El muro que dividía las oficinas del Movimiento Comunal Nicaragüense y de la Alcaldía Municipal de Estelí, está a punto de ser demolido por la señora González Molina, que ganó un juicio para que le entregaran la propiedad.
Sin embargo, para muchos sandinistas la “caída del muro”, sería un golpe psicológico para la militancia de ese partido opositor, que en los últimos 23 años mantiene el poder en el gobierno municipal de Estelí.
La doctora González Molina, dijo que su intención es derribar el muro porque pertenecía a la casa que ocupaba el Movimiento Comunal Nicaragüense, y que la Municipalidad construya su propia pared, para que el costado sur de la Alcaldía no quede al descubierto.

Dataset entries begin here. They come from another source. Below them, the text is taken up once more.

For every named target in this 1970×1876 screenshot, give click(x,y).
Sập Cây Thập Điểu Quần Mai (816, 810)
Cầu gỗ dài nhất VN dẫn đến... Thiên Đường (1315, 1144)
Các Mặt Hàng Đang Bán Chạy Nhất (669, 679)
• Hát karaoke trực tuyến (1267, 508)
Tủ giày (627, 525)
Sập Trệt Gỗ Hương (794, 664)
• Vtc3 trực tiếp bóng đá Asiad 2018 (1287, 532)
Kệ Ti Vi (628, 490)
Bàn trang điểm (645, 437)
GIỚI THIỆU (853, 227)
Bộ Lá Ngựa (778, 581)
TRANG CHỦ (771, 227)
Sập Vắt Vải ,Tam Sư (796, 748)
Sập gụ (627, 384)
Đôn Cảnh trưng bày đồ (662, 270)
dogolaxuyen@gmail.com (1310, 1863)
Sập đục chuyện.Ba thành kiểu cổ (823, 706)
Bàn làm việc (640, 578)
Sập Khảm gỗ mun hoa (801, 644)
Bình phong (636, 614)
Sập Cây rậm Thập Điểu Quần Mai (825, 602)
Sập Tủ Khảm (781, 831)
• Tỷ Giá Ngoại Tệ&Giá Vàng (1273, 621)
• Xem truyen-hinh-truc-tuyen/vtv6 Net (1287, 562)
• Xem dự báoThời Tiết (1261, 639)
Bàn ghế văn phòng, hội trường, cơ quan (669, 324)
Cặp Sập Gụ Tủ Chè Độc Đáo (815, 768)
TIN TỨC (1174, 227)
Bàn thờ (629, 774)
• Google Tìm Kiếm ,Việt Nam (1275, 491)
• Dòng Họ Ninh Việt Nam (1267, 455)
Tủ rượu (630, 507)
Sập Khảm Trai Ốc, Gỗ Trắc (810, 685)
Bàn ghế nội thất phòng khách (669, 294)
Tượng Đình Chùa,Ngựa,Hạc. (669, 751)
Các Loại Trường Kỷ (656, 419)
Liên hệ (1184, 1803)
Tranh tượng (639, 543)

“Yo no quiero causarle perjuicio a la Alcaldía Municipal, pero la pared está inestable, pero lo que mejor sería negociar”, expresó la doctora González Molina, la que solicitó una reunión con el alcalde Francisco Valenzuela Blandón.
El síndico Alfredo Pérez, reconoció que la pared le pertenece a doña Graciela González Molina, pero que entraron en un proceso de negociación y que por el momento se acordó que el muro se mantendrá en pie.
“Es verdad, por el momento he decidido no demoler el muro, pero cuando yo comience la construcción del centro médico, vamos a continuar platicando para saber qué hacer con la pared”, refirió la señora González Molina.
El alcalde Valenzuela Blandón, manifestó que las autoridades municipales están anuentes a conversar con la propietaria de la pared, para que el retrato del líder sandinista Daniel Ortega continúe intocable.